License: MIT License

Python 93.62% Shell 0.04% C++ 2.67% Cuda 3.63% Makefile 0.03%

tf-cpn's Introduction

Cascaded Pyramid Network (CPN)

This repo is also linked to megvii-cpn

This is a Tensorflow re-implementation of CPN (Cascaded Pyramid Network), which wins 2017 COCO Keypoints Challenge. The original repo is based on the inner deep learning framework (MegBrain) in Megvii Inc.

Results on COCO minival dataset (Single Model)

Note that our testing code is based on some detectors. In COCO minival dataset, the used detector here achieves an AP of 41.1 whose human AP is 55.3 in COCO minival dataset.

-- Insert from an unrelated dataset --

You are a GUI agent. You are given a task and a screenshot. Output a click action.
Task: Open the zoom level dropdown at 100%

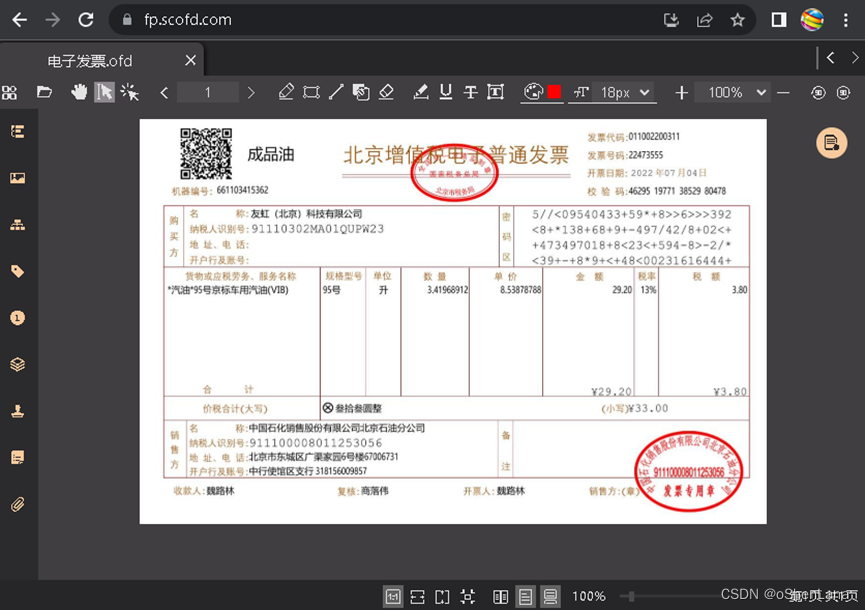pos(732,92)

Method Base Model Input Size AP @0.5:0.95 AP @0.5 AP @0.75 AP medium AP large
CPN ResNet-50 256x192 69.7 88.3 77.0 66.2 76.1
CPN ResNet-50 384x288 72.3 89.1 78.8 68.4 79.1
CPN ResNet-101 384x288 72.9 89.2 79.4 69.1 79.9

Results on COCO test-dev dataset (Single Model)

Here we use the strong detector that achieves an AP of 44.5 whose human AP is 57.2 in COCO test-dev dataset.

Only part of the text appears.